- [Goal] Please reproduce the following items word for word, keeping every line unchanged.

- [Records for processing]
#####
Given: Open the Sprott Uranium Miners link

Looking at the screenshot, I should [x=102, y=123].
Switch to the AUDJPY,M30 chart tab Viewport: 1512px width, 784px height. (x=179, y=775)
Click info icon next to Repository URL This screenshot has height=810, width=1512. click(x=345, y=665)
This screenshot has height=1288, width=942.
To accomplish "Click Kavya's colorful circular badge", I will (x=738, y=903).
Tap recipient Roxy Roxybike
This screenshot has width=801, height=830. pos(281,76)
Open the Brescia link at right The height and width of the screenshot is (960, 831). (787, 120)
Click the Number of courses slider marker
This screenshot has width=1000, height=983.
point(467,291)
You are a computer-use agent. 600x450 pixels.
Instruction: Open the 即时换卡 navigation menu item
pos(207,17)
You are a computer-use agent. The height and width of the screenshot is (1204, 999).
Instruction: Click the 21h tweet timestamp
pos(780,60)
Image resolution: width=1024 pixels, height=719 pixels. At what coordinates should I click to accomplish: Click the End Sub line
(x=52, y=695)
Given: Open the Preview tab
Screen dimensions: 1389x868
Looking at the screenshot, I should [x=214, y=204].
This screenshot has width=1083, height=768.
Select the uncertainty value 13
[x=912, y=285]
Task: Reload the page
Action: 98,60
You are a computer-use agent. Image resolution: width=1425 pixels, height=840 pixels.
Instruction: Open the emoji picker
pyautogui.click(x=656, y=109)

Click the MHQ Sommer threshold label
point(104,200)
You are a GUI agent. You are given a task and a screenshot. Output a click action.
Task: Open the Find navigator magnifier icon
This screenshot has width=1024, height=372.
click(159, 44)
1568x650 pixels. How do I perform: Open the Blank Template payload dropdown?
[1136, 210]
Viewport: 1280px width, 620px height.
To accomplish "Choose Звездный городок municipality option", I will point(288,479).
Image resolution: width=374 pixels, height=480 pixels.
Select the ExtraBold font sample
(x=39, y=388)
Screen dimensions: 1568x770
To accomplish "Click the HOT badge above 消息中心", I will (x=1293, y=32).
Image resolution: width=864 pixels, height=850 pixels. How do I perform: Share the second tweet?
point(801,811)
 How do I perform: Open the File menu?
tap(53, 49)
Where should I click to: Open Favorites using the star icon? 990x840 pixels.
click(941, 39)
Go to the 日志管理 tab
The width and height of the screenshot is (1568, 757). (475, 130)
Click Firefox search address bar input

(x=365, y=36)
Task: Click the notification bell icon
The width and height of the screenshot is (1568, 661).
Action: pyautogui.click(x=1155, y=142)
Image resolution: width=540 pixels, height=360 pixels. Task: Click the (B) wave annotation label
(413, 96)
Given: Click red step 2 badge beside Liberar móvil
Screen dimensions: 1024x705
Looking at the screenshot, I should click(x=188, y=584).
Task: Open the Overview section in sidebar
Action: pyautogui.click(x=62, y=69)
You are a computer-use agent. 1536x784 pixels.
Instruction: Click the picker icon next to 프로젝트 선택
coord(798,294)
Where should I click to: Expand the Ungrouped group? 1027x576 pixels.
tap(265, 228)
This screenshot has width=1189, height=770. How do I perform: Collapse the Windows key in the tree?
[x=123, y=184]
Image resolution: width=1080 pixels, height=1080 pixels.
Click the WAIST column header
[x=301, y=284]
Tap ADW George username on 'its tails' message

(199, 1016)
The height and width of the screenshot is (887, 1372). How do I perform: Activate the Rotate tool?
#####
- [Result below]
Given: Open the Sprott Uranium Miners link

Looking at the screenshot, I should [x=102, y=123].
Switch to the AUDJPY,M30 chart tab Viewport: 1512px width, 784px height. (x=179, y=775)
Click info icon next to Repository URL This screenshot has height=810, width=1512. click(x=345, y=665)
This screenshot has height=1288, width=942.
To accomplish "Click Kavya's colorful circular badge", I will (x=738, y=903).
Tap recipient Roxy Roxybike
This screenshot has width=801, height=830. pos(281,76)
Open the Brescia link at right The height and width of the screenshot is (960, 831). (787, 120)
Click the Number of courses slider marker
This screenshot has width=1000, height=983.
point(467,291)
You are a computer-use agent. 600x450 pixels.
Instruction: Open the 即时换卡 navigation menu item
pos(207,17)
You are a computer-use agent. The height and width of the screenshot is (1204, 999).
Instruction: Click the 21h tweet timestamp
pos(780,60)
Image resolution: width=1024 pixels, height=719 pixels. At what coordinates should I click to accomplish: Click the End Sub line
(x=52, y=695)
Given: Open the Preview tab
Screen dimensions: 1389x868
Looking at the screenshot, I should [x=214, y=204].
This screenshot has width=1083, height=768.
Select the uncertainty value 13
[x=912, y=285]
Task: Reload the page
Action: 98,60
You are a computer-use agent. Image resolution: width=1425 pixels, height=840 pixels.
Instruction: Open the emoji picker
pyautogui.click(x=656, y=109)

Click the MHQ Sommer threshold label
point(104,200)
You are a GUI agent. You are given a task and a screenshot. Output a click action.
Task: Open the Find navigator magnifier icon
This screenshot has width=1024, height=372.
click(159, 44)
1568x650 pixels. How do I perform: Open the Blank Template payload dropdown?
[1136, 210]
Viewport: 1280px width, 620px height.
To accomplish "Choose Звездный городок municipality option", I will point(288,479).
Image resolution: width=374 pixels, height=480 pixels.
Select the ExtraBold font sample
(x=39, y=388)
Screen dimensions: 1568x770
To accomplish "Click the HOT badge above 消息中心", I will (x=1293, y=32).
Image resolution: width=864 pixels, height=850 pixels. How do I perform: Share the second tweet?
point(801,811)
 How do I perform: Open the File menu?
tap(53, 49)
Where should I click to: Open Favorites using the star icon? 990x840 pixels.
click(941, 39)
Go to the 日志管理 tab
The width and height of the screenshot is (1568, 757). (475, 130)
Click Firefox search address bar input

(x=365, y=36)
Task: Click the notification bell icon
The width and height of the screenshot is (1568, 661).
Action: pyautogui.click(x=1155, y=142)
Image resolution: width=540 pixels, height=360 pixels. Task: Click the (B) wave annotation label
(413, 96)
Given: Click red step 2 badge beside Liberar móvil
Screen dimensions: 1024x705
Looking at the screenshot, I should click(x=188, y=584).
Task: Open the Overview section in sidebar
Action: pyautogui.click(x=62, y=69)
You are a computer-use agent. 1536x784 pixels.
Instruction: Click the picker icon next to 프로젝트 선택
coord(798,294)
Where should I click to: Expand the Ungrouped group? 1027x576 pixels.
tap(265, 228)
This screenshot has width=1189, height=770. How do I perform: Collapse the Windows key in the tree?
[x=123, y=184]
Image resolution: width=1080 pixels, height=1080 pixels.
Click the WAIST column header
[x=301, y=284]
Tap ADW George username on 'its tails' message

(199, 1016)
The height and width of the screenshot is (887, 1372). How do I perform: Activate the Rotate tool?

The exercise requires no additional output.